--- START EXCERPT ---

The Legacy of Abraham Joshua Heschel

Heschel Art

“Rabbi Abraham Joshua Heschel” by Pamela Chatterton-Purdy (chatterton-purdyart.com). Based on a photo from March 21, 1965, this mixed-media piece shows Heschel arm-in-arm with Rep. John Lewis, Ralph Abernathy, Martin Luther King Jr., Ralph Bunche, and Rev. Fred Shuttlesworth during the march from Selma to Montgomery. Credit: Pamela Chatterton-Purdy (chatterton-purdyart.com)

Abraham Joshua Heschel was a singular figure in American Jewish history and, indeed, in Jewish thought. Born in 1907 and reared in the world of Polish Hasidim, Heschel studied philosophy and Biblical criticism in Berlin before becoming a pivotal figure in American Jewish and non-Jewish religious life, galvanizing Americans on issues of social justice. The conditions that produced a figure capable of such depth and breadth of traditional Jewish learning and secular studies seem no longer possible in our age, focused as it is on hyper-specialization. Heschel shared a vision of Judaism at once profoundly rooted in tradition and simultaneously subversive of the status quo. He offered a vision of Judaism that did not espouse separation from the larger society but rather demanded critical engagement with it. His theological commitments undergirded his courageous, outspoken efforts on behalf of the Civil Rights Movement, his protests against the war in Vietnam, and his work to improve Jewish and Christian relations. Given the singularity of his vision and the strength of his character, it should not be surprising that—nearly four decades after his death—his legacy remains towering and majestic in the consciousness of the American Jewish community and beyond.

In the wake of the centenary of his birth, a flurry of conferences and publications made clear that many find him to be a source of inspiration. And yet, while many claim discipleship and loyalty, there continue to be wide-ranging differences concerning his legacy and its relevance for our contemporary concerns. How fortunate then that Susannah Heschel has given us a new edited collection, Abraham Joshua Heschel: Essential Writings. Not only does this remarkable collection provide a sense of the breadth of Heschel’s interests and writings, but the ordering of the selections and the insightful introductions highlight the deep coherence of the different dimensions of his work. This volume brings together particularly rich and striking passages from Heschel’s oeuvre sure to draw readers into fresh and thoughtful conversations with this remarkable figure in modern Jewish thought.

Abraham Joshua Heschel: Essential Writings is perhaps the single best introductory text to the work of Heschel. There are six sections, which can stand alone or be read together. Passages from well-known works such as The Sabbath, Man’s Quest for God, Man is Not Alone, God in Search of Man, and The Prophets rub shoulders with lesser-known works such as Who is Man?, The Insecurity of Freedom, and A Passion for Truth, as well as previously unpublished works. In this context, with passages from various texts juxtaposed thematically, we see how Heschel’s philosophical theology undergirds his politics and his groundbreaking strides toward improving Jewish-Christian relations. Susannah Heschel’s substantial introduction to the volume provides an excellent biography of Heschel filled with insights into his life and thought. Additionally, she provides a helpful essay to introduce each section. The rich introductions and the previously unpublished material make this work of significant interest for scholars; the thematic focus and the editor’s guidance make the work accessible and relevant for students and thoughtful people interested in Judaism, Jewish-Christian relations, and American religious history. Moreover, the anthology illuminates the deep coherence of the different dimensions of Heschel’s work.

--- END EXCERPT ---
--- START ROWS ---

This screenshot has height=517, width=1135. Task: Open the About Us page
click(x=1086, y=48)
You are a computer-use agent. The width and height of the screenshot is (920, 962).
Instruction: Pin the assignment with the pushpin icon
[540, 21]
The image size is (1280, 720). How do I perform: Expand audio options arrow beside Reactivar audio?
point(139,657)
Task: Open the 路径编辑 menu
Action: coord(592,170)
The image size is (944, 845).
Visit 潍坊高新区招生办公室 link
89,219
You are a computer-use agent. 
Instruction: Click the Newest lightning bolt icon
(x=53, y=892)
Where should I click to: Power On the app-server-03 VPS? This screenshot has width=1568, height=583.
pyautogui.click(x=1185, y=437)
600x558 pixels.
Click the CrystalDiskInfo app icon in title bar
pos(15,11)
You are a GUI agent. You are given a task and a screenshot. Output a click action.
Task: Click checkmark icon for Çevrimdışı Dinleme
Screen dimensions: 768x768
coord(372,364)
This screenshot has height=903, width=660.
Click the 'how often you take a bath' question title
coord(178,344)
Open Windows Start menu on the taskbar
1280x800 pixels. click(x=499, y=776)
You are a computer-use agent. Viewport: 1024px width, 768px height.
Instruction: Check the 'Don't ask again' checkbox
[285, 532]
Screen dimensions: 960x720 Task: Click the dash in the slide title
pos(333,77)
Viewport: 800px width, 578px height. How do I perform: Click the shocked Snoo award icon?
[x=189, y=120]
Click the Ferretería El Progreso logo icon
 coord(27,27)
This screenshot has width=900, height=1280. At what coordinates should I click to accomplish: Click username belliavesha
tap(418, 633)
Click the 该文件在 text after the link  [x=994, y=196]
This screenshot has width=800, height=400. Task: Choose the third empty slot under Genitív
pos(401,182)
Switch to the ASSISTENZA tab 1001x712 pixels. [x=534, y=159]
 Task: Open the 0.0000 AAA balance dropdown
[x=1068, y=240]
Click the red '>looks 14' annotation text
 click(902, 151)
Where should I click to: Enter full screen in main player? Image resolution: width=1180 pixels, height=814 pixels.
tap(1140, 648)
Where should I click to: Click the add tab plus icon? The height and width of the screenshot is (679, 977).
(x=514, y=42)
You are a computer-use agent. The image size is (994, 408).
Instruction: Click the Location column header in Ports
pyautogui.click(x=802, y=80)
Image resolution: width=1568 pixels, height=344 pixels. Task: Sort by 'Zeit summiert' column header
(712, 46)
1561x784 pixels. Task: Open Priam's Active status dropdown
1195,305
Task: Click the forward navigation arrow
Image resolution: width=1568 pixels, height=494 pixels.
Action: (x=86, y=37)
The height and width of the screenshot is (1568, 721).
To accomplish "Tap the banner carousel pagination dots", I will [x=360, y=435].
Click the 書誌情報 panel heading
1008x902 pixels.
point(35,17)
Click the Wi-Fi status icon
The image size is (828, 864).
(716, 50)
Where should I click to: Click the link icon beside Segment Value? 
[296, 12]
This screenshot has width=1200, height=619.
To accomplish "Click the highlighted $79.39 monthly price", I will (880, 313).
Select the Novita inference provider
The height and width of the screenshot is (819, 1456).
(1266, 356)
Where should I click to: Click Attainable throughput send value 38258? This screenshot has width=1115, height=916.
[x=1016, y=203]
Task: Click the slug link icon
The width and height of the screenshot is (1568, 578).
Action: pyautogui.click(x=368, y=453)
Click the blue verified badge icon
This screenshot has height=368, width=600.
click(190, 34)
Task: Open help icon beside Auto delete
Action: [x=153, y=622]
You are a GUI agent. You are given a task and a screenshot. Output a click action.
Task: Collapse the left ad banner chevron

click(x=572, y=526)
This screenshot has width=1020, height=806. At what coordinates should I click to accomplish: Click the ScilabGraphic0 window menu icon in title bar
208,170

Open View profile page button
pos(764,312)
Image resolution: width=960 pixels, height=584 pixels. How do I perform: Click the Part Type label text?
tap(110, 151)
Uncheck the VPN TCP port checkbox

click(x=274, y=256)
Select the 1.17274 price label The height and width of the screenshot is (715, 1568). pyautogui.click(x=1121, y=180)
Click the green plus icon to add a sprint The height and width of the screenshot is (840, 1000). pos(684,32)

--- END ROWS ---

WHAT THE TASK REQUIRES ->
Resume the essay on Abraham Joshua Heschel's legacy, writing on from its last sentence.

EXERCISE OUTPUT ->
A Philosophy of Wonder

The Sabbath

"The Sabbath," by Ilya Schor. This wood engraving was created as an illustration for "Eternity Utters a Day," a chapter in The Sabbath by Abraham Joshua Heschel. Image Courtesy of Mira Schor.

Heschel’s writings on prayer, race, Jewish education, and the prophets all find their roots in his theocentric, or God-centered, vision. Heschel’s theocentrism does not simply challenge, but rather uproots and disrupts, our sensibilities. We moderns are accustomed to distancing ourselves from that which we think about; we believe that detachment or disinterestedness is the key to thinking carefully and critically. However, when it comes to matters of ultimate concern, Heschel charges that this mindset leads us astray. When it comes to religion, rather than doubt and disinterest, authentic thinking begins with “wonder or radical amazement.” When in the grip of wonder, we face a “state of maladjustment to words and notions,” because our ability to reason, our capacity to think and to judge, reaches its limits.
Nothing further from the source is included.